Los agentes de navegador luchan por ganar terreno
El entusiasmo inicial por los agentes de navegador (herramientas como Comet de Perplexity y ChatGPT Agent de OpenAI) ha disminuido. A finales de 2025, Comet tenía solo 2,8 millones de usuarios activos semanales, mientras que, según se informa, ChatGPT Agent cayó por debajo de 1 millón. Estos números palidecen en comparación con la base general de usuarios de ChatGPT, lo que indica que la automatización basada en navegador aún no ha resonado entre el público general.
¿Por qué el cambio? Eficiencia computacional
Los expertos citan las limitaciones computacionales como un factor clave en el declive de los agentes de navegador. Estos sistemas se basan en el procesamiento de datos visuales (capturas de pantalla) para comprender las páginas web, lo cual es lento y propenso a errores. Por el contrario, los agentes de línea de comandos trabajan con interfaces basadas en texto, alineándose mejor con las fortalezas de los modelos de lenguaje grandes (LLM). Según Kian Katanforoosh, director ejecutivo de Workera, los agentes de línea de comando requieren “entre 10 y 100 veces menos pasos para llegar a los mismos resultados”.
Nuevos enfoques: vídeo y sistemas híbridos
Algunas empresas, como Standard Intelligence, están intentando superar estas limitaciones entrenando modelos con datos de vídeo en lugar de capturas de pantalla. Afirman obtener ganancias de eficiencia 50 veces mayores, incluso demostrando un sistema capaz de conducir brevemente un automóvil de forma autónoma. Sin embargo, incluso sus defensores reconocen que las interfaces gráficas de usuario (GUI) siguen siendo esenciales para tareas que carecen de interfaces programáticas, como navegar por software heredado o sitios web de atención médica.

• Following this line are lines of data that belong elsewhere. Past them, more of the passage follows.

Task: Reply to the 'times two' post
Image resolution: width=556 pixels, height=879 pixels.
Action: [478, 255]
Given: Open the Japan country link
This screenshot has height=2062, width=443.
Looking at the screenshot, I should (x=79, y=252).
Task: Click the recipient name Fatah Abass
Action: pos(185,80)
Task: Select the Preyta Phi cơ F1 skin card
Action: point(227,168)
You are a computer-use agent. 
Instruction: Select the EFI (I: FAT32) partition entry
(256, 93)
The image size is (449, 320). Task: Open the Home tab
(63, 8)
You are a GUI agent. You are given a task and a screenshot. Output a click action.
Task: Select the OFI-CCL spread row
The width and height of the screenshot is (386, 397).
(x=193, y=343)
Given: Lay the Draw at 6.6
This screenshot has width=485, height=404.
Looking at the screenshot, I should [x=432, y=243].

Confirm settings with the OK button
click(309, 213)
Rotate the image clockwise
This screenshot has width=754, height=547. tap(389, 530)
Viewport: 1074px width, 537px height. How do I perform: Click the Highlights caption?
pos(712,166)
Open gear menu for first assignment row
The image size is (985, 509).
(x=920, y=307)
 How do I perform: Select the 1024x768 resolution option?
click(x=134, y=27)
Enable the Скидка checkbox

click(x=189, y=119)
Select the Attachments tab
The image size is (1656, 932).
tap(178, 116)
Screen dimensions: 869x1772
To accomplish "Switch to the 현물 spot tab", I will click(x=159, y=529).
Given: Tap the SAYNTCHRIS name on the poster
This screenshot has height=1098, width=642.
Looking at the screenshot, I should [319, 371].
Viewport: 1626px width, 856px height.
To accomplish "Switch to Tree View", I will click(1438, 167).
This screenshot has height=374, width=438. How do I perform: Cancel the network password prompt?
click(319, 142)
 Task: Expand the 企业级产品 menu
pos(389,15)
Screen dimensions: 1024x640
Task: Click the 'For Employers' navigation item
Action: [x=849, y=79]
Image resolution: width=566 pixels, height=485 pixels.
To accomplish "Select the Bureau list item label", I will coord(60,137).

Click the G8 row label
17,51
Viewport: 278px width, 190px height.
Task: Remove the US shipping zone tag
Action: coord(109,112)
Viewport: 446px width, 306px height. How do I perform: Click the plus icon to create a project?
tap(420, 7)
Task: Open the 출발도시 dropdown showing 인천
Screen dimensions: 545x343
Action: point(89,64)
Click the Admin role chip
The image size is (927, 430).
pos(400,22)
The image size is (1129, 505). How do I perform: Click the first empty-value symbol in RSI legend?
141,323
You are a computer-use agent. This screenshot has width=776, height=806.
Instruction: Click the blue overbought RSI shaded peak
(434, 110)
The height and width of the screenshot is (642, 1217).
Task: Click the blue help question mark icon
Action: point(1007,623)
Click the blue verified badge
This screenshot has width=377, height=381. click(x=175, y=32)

El futuro: los agentes codificadores toman la iniciativa
La industria de la IA ahora está apostando fuertemente por los agentes de codificación : sistemas que pueden escribir y ejecutar código para automatizar tareas. Codex de OpenAI y Claude Cowork de Anthropic son ejemplos de esta tendencia. Estos agentes pueden manipular archivos, crear software personalizado e integrarse con otras aplicaciones, lo que los hace más versátiles que las herramientas basadas en navegador. Por ejemplo, un agente codificador podría analizar extractos bancarios y crear un panel financiero personalizado.
A pesar de estos avances, la adopción masiva sigue siendo incierta. Las preocupaciones sobre la precisión y la confiabilidad pueden impedir que los consumidores automaticen tareas delicadas como comprar comestibles o hacer reservas. Sin embargo, el consenso de la industria es claro: el futuro de los agentes de IA está en el código, no en los clics.